No. The CSA still makes marijuana illegal under federal law. DOJ kicked off a Schedule-III rulemaking in May 2024, but the administrative hearing was postponed, and there’s no final rule. As of today, Schedule I still applies. Banks, insurers, landlords, and public companies will interpret H.R. 1’s new DOJ funding as incrementally higher federal risk for state-compliant medical operators—especially outside the Ninth Circuit, where McIntosh guided practice.
Texas: Hemp is on firm ground—by law and by politics
Hemp is a different story. The 2018 Farm Bill carved hemp out of the CSA if delta-9 THC stays at or below 0.3% dry weight and protected interstate commerce in compliant hemp. Texas followed with HB 1325 (2019), authorizing production and retail sale of consumable hemp products within that federal definition. Those foundations still stand. That is precisely why Governor Greg Abbott vetoed SB 3 on June 22 and immediately called lawmakers back to regulate rather than ban; his veto proclamation even cited a June 20 Travis County lawsuit as proof a ban would be enjoined on day one. The Texas Tribune and others captured the shift: regulation yes, prohibition no.
And credit where it’s due. The Texas hemp community kept the lights on during the political storm—from policy advocates like Heather Fazio and litigants like Bret Worley whose legal strategy the Governor explicitly anticipated in his veto analysis. However you apportion it,those efforts are why hemp remains legal in Texas while the medical-marijuana risk profile worsens nationally.
Reasons to believe enforcement has changed direction
First, Congress re-wired DOJ money. H.R. 1’s §100054 pours billions into DOJ for drug-trafficking and immigration cases through 2029, outside the CJS bill that carries the rider. That’s a durable shift.
Second, the federal posture is visible on the ground. The Glass House operation unfolded in days and centered on non-CSA authorities, a reminder that marijuana’s federal illegality lets other statutes do the work.
Third, DOJ and DEA signals favor enforcement over reform. DOJ touts drug cases; DEA’s rescheduling hearing is postponed without a reset. Momentum is on the enforcement side.
Fourth, the White House is sending mixed but not dispositive signals.

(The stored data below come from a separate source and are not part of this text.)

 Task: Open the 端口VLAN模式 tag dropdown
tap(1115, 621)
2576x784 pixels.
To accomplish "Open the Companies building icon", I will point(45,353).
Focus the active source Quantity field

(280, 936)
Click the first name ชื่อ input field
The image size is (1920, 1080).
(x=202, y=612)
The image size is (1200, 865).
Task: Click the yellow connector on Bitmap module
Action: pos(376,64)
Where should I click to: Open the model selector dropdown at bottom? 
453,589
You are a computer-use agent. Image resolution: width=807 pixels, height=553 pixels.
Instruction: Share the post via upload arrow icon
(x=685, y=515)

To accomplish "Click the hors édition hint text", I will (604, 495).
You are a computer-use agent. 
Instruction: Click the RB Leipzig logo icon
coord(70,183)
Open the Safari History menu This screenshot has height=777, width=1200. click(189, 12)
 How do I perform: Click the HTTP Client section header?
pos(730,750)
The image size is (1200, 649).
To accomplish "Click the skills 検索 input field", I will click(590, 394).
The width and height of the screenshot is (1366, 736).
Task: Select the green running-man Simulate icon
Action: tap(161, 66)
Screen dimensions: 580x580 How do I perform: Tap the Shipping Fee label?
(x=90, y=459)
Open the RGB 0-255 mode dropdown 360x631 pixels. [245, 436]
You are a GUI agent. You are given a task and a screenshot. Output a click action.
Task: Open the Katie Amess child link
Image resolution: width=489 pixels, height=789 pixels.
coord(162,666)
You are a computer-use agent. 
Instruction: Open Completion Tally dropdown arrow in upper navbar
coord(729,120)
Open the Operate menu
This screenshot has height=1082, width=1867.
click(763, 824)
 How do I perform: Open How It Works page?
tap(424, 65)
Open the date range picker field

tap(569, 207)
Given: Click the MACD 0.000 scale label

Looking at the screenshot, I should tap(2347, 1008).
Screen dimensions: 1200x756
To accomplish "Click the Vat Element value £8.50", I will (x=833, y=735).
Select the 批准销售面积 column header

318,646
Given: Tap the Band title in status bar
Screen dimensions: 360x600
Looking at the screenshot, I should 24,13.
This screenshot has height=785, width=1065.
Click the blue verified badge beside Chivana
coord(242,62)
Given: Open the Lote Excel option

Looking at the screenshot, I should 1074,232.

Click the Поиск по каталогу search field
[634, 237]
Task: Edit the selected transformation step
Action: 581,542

A March fact sheet blasted local decriminalization; reporting in WSJ last week says the President is weighing Schedule III. Until a rule is final, none of that changes the CSA.
Bottom line for operators
If you run a medical-marijuana business, you have more federal exposure today than you did on July 3. The rider may still appear in a future CJS bill, but H.R. 1’s DOJ stream isn’t fenced by it, and prosecutors can spend those dollars anywhere, subject to ordinary priorities. If you run a hemp business and stay within federal limits, your footing is far more stable—federally and in Texas—though real regulation is coming, as it should.